## [ABOUT THIS EXERCISE]
Return the data exactly, without pictures.

## [EXERCISE INPUT]
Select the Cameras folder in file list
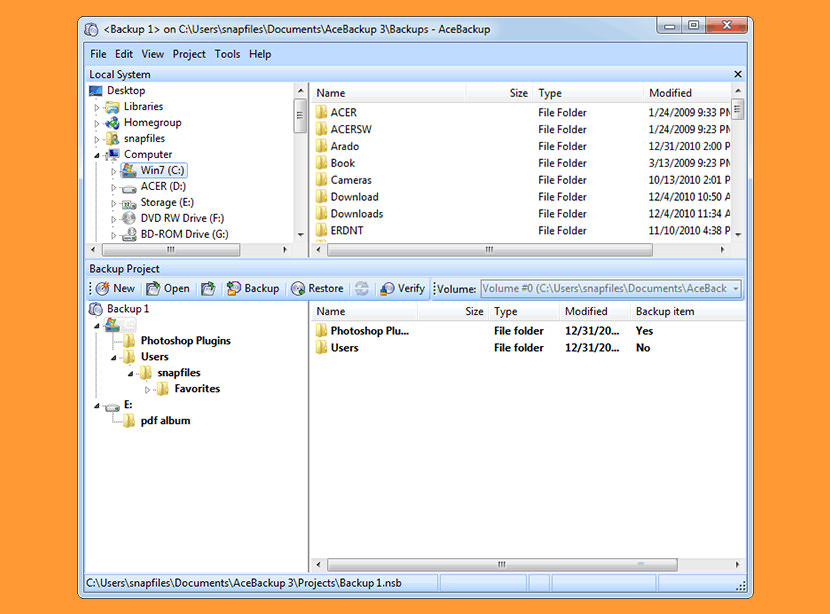The image size is (830, 614). click(x=350, y=180)
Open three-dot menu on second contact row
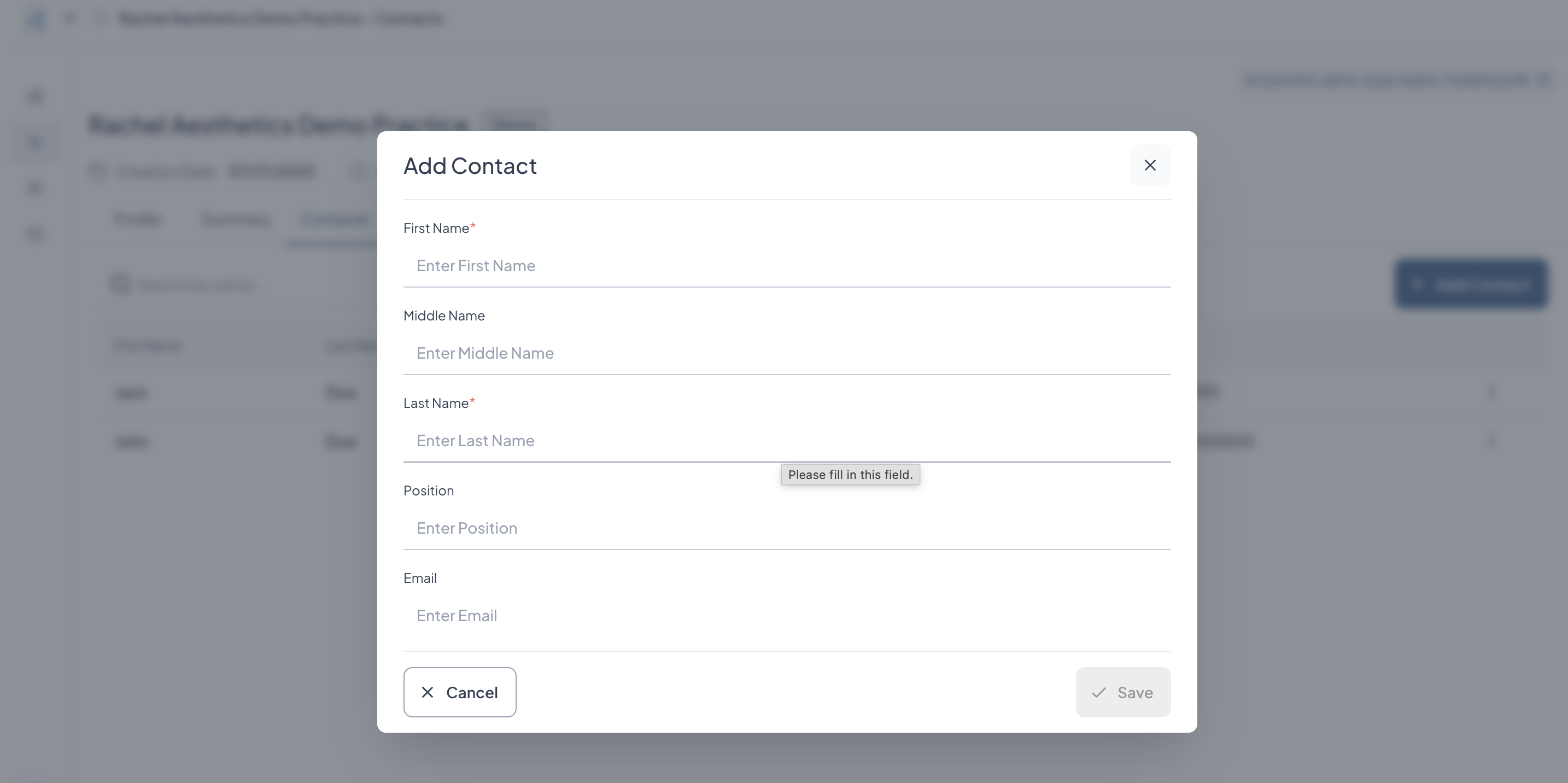The width and height of the screenshot is (1568, 783). [x=1491, y=440]
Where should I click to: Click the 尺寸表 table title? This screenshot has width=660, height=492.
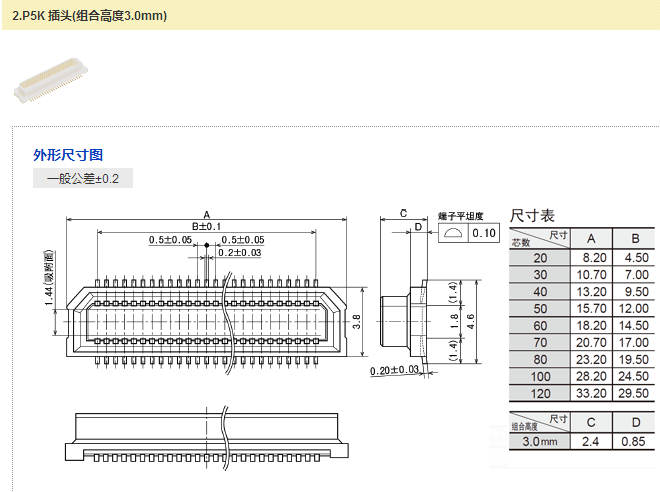pos(532,215)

## [SOLUTION TO THE PROBLEM]
Select the Cameras folder in file list
The image size is (830, 614). click(x=350, y=180)
Open three-dot menu on second contact row
The width and height of the screenshot is (1568, 783). [x=1491, y=440]
Where should I click to: Click the 尺寸表 table title? This screenshot has width=660, height=492.
pos(532,215)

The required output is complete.